Abyad wa Aswad
- Categories: Political magazine
- Frequency: Weekly
- Founded: 2001
- First issue: 22 July 2002; 23 years ago
- Country: Syria
- Based in: Damascus
- Language: Arabic
- Website: https://www.abyadwaaswad.com/

= Abyad wa Aswad =

Political magazine in Syria

Abyaḍ wa Aswad (أبيض وأسود) is an Arabic independent weekly political culture magazine published in Damascus, Syria. The magazine is privately owned.

==History and profile==
Abyad wa Aswad was established in early 2001. Publication license was granted in 2002, making the magazine the first independent political weekly in Syria. The first issue appeared on 22 July 2002. The magazine, headquartered in Damascus, is a privately owned publication. Bilal Turkmani, former defense minister Hasan Turkmani's son, is the owner of Abyad wa Aswad.

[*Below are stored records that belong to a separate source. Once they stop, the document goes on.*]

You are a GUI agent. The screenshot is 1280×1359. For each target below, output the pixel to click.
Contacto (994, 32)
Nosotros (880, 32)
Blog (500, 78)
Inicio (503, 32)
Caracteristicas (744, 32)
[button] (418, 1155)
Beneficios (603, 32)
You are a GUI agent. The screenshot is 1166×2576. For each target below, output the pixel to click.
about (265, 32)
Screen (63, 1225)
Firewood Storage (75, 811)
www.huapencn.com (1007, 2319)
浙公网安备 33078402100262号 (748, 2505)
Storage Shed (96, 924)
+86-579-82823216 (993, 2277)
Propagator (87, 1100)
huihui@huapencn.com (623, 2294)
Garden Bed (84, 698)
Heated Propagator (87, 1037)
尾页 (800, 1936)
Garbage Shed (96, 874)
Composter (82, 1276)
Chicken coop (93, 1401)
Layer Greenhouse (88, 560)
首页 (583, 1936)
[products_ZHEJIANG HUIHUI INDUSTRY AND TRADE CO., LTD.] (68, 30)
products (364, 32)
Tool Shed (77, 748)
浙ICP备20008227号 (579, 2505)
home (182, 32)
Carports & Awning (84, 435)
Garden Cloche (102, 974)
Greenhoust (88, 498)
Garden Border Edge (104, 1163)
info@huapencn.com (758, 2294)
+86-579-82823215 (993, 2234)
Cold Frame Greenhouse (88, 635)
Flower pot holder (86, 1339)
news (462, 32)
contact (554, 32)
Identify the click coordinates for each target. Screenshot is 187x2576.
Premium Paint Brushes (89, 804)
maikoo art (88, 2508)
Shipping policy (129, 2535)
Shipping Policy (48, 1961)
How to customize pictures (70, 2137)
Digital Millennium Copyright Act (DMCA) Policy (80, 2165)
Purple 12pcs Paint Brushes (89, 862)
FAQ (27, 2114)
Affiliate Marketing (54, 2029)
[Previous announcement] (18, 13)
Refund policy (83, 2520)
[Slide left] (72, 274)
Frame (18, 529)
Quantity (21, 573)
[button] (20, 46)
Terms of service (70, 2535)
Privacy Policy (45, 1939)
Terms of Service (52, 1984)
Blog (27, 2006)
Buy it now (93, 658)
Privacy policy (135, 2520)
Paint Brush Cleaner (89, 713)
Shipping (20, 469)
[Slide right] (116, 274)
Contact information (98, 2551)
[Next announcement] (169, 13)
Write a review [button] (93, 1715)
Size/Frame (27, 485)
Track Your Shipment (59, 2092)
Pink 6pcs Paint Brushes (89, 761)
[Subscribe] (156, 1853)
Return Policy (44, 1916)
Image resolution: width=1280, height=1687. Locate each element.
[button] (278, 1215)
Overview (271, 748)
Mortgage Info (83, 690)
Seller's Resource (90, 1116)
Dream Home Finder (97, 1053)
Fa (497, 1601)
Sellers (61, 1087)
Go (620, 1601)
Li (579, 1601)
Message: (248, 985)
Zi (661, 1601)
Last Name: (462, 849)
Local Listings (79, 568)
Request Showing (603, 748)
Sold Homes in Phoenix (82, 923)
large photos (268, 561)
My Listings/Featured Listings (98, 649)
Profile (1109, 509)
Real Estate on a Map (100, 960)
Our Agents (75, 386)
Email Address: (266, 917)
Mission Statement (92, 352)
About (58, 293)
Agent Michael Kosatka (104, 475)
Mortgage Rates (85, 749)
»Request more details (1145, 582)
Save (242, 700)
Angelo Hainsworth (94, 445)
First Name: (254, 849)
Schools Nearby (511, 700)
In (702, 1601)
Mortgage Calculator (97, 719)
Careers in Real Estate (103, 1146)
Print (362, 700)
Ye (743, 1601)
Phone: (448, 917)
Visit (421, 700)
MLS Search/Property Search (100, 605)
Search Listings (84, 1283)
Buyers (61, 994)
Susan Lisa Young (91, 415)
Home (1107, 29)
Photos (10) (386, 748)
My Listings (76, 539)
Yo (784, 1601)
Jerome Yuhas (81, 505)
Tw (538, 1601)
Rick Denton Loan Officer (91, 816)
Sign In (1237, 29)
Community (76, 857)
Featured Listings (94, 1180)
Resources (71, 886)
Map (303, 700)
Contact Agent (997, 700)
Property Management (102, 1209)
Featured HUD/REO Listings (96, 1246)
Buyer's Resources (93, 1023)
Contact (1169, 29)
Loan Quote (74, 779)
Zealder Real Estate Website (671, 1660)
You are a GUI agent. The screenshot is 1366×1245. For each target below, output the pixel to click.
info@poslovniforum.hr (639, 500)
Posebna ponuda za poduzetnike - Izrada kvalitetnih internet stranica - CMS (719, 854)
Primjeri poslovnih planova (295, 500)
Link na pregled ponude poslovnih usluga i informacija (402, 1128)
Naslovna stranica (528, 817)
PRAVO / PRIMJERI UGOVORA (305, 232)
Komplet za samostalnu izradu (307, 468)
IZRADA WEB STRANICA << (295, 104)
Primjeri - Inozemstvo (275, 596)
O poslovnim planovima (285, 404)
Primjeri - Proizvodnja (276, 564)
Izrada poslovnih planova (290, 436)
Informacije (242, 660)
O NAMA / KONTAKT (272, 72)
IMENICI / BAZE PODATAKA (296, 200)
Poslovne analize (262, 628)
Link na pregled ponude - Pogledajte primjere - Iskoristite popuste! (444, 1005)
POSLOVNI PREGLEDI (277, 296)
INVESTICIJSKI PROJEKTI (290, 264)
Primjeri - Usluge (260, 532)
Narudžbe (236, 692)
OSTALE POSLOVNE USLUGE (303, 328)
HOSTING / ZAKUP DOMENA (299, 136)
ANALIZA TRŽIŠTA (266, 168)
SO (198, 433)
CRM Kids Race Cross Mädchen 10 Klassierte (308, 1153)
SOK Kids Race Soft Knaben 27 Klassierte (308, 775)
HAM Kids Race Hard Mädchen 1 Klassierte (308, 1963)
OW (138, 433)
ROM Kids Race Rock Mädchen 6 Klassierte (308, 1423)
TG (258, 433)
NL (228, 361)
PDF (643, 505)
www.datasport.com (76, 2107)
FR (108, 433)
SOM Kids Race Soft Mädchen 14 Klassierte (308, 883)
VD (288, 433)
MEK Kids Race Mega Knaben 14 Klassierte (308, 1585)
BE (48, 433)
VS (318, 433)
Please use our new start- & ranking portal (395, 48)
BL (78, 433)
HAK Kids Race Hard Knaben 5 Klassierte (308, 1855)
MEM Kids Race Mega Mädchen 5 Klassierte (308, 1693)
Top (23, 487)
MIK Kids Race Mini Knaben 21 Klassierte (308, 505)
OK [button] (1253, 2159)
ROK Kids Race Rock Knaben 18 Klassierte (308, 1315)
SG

The magazine adopts a critical attitude towards the activities of the Syrian government and contains reform-oriented articles. For instance, the magazine criticized the Syrian foreign ministry in 2003 for not attending the special session of the UN Security Council during which UN Security Council resolution 1483 that was about ending the sanctions against Iraq had been voted. It further argued that both the foreign ministry and other governmental bodies had no dynamism and flexibility.